亚硝酸盐转化为一氧化氮的反应是由亚硝酸盐还原酶催化的，该反应是反硝化作用的标志性反应，同时反硝化过程中最重要的限速步骤也是由亚硝酸盐还原酶催化的这一反应。亚硝酸盐还原酶的存在方式主要有2种：细胞色素cd1型亚硝酸盐还原酶和含铜型亚硝酸还原酶，分别由nirS基因和nirK基因编码[15]。Braker等[16]认为，nirS和nirK基因不会在同一菌株中同时出现，但是在同属不同种的菌株中可以存在。本试验利用设计两对引物nirSF-nirSR和nirKF-nirKR对铜绿假单胞菌YY24的DNA样品进行PCR扩增结果显示，未检测出nirK的特异片断，检测出nirS的特异片段，通过Blast在GenBank中进行核酸比对，与铜绿假单胞菌YY24的nirS相似度最高的是微小链霉菌strain2297的脱氮基因，但只有94%，与其他亚硝酸盐还原酶相似性也不是较高。研究表明，自然界中有30%的反硝化菌含有nirK基因，而假单胞菌中绝大多数含有nirS基因，并且在不同菌株中其形态结构和分子大小相似，其中分布较多的是含nirS基因的细菌[17]。这一结论就是本试验的最好佐证，本试验所用菌株为铜绿假单胞菌，检测出其亚硝酸还原酶的类型为细胞色素cd1型亚硝酸盐还原酶nirS。

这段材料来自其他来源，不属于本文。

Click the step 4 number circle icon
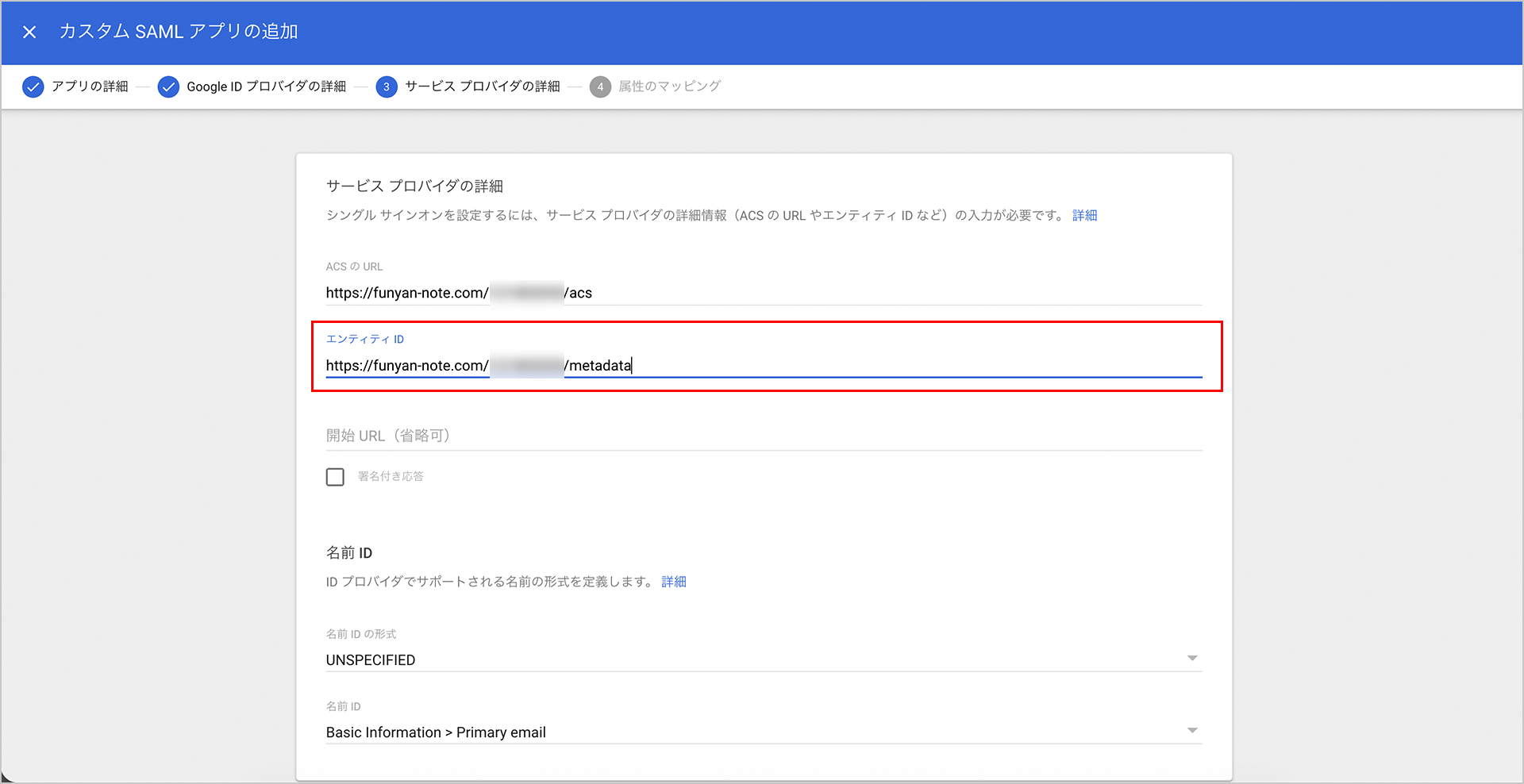 click(600, 86)
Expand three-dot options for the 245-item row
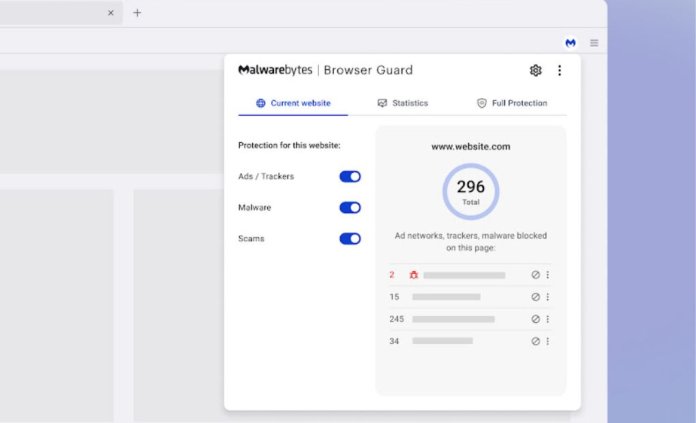 548,319
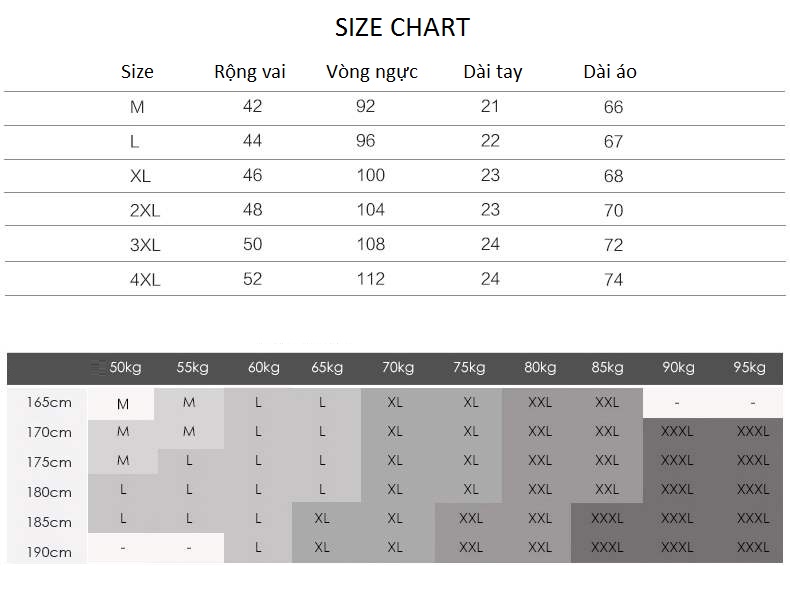Select shirt length value 74
This screenshot has width=790, height=612.
click(613, 280)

一氧化氮还原酶催化NO转化为N2O的反应，目前发现主要有2种：(1) cNor是一种由norB和norC基因编码的2个亚基组成的异源二聚体寡聚酶，可用c型细胞色素作为电子供体；(2) qNor属于单体酶，由qnorB基因编码。研究表明，cnorB基因与qnorB基因相比并未表现出更高的多样性[18]，同源性分析显示，qNor与cNor有很高的同源性。常在有氧或者无氧条件下表达，在高含氧量和低pH值的环境中为反硝化的主要产物N2O。本试验利用设计两对引物qnorBF-qnorBR和cnorBF-cnorBR对铜绿假单胞菌YY24的DNA样品进行PCR扩增结果显示，未检测出cnorB的特异片断，检测出qnorB的特异片段，通过Blast在GenBank中进行核酸比对，与铜绿假单胞菌YY24的qnorB相似度最高的是希瓦氏菌MR-4的固氮基因，但只有90%，与其他一氧化氮还原酶相似性不高。铜绿假单胞菌B136-33的norB基因能够在表达菌BL21中得到正确有效的表达[19]，这一报道从侧面反映了铜绿假单胞菌具有norB基因，只是还未进行更深层次的探索。综上所述，本试验不仅证实了铜绿假单胞菌YY24存在一氧化氮还原酶norB，能够将NO催化转化为N2O，而且还确定了其基因类型是qnorB，并不是cnorB。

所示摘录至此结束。